• [YOUR GOAL] Using the records below, transcribe exactly only the lines from the one with "You are a GUI" through the end, both included, and drop every picture.

Segment Open

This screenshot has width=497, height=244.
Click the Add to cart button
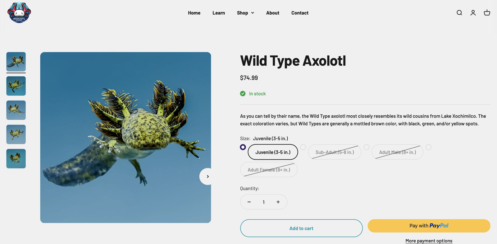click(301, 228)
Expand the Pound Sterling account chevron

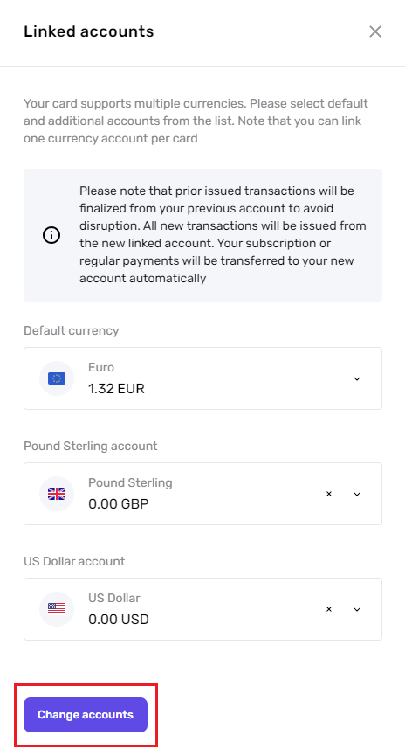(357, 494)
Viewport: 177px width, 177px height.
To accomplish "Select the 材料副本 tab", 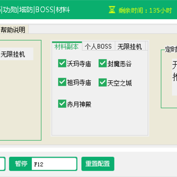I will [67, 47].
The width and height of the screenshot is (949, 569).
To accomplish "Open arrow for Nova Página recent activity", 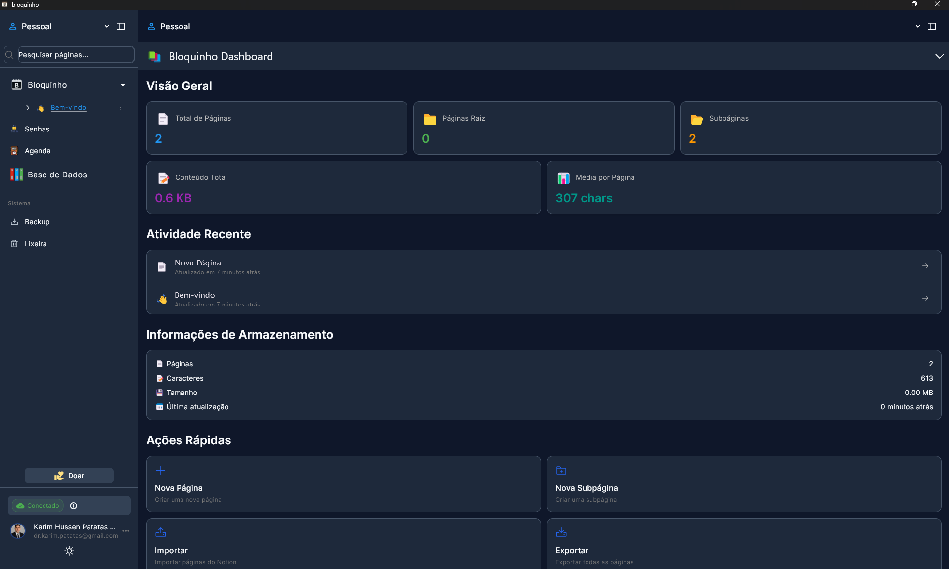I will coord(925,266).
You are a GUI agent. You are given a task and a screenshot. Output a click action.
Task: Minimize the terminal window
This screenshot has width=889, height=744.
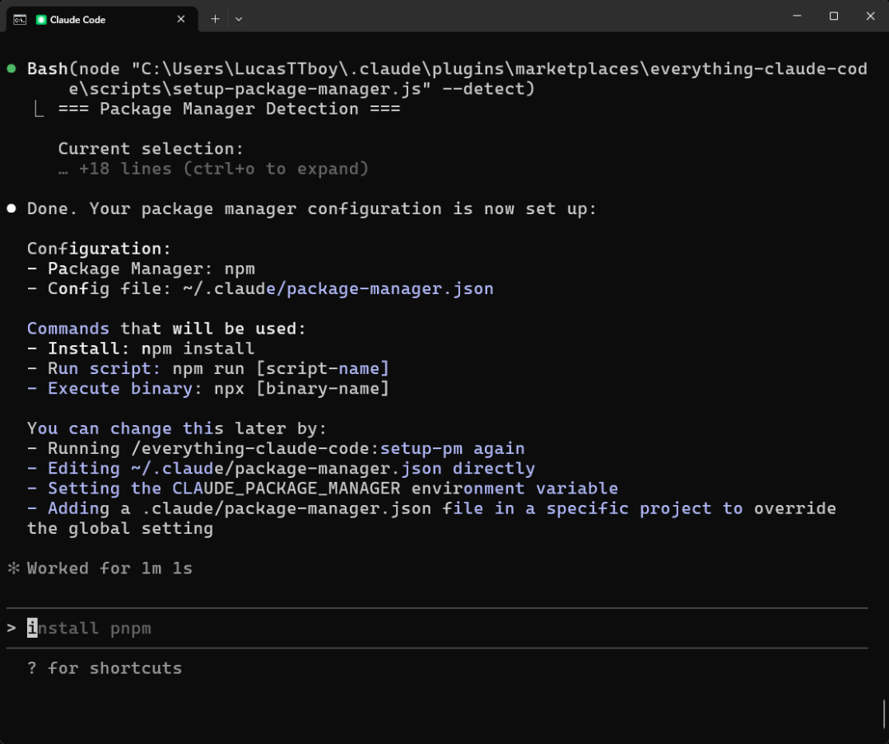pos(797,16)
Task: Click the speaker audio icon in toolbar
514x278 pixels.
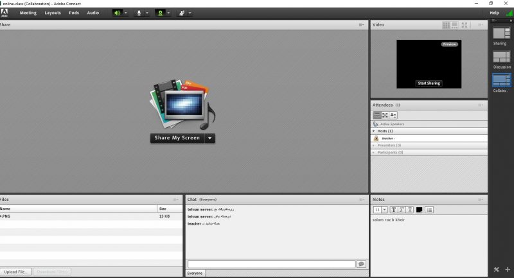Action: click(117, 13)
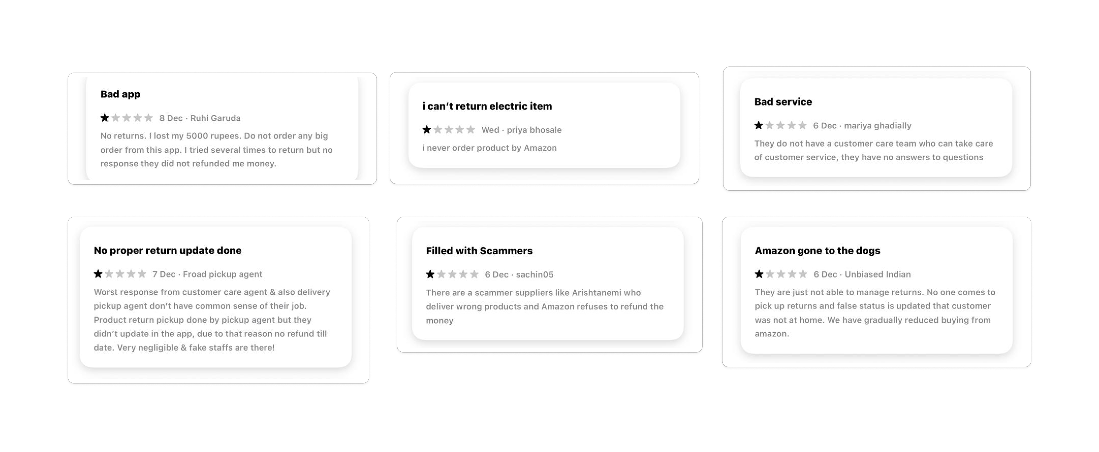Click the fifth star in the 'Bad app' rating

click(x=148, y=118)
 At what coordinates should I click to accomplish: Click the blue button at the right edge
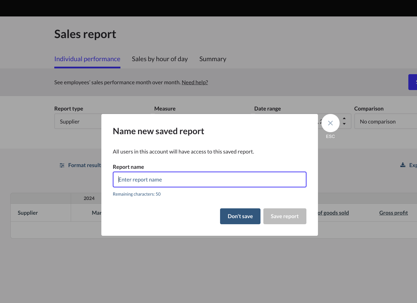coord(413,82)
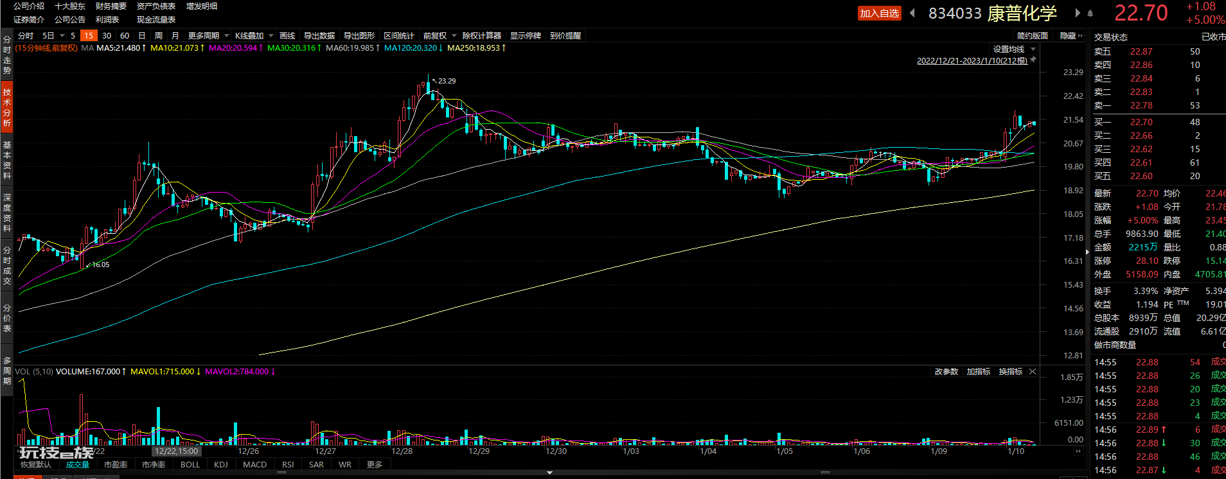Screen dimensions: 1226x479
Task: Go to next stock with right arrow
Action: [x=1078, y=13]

Segment Closed

• [SOLUTION TO THIS TASK]
You are a GUI agent. You are given a task and a screenshot. Output a click action.
Task: Minimize the terminal window
This screenshot has width=889, height=744.
pos(797,16)
Task: Click the speaker audio icon in toolbar
514x278 pixels.
Action: click(117, 13)
Click the fifth star in the 'Bad app' rating

click(x=148, y=118)
 At what coordinates should I click to accomplish: Click the blue button at the right edge
coord(413,82)
Screen dimensions: 1226x479
Task: Go to next stock with right arrow
Action: [x=1078, y=13]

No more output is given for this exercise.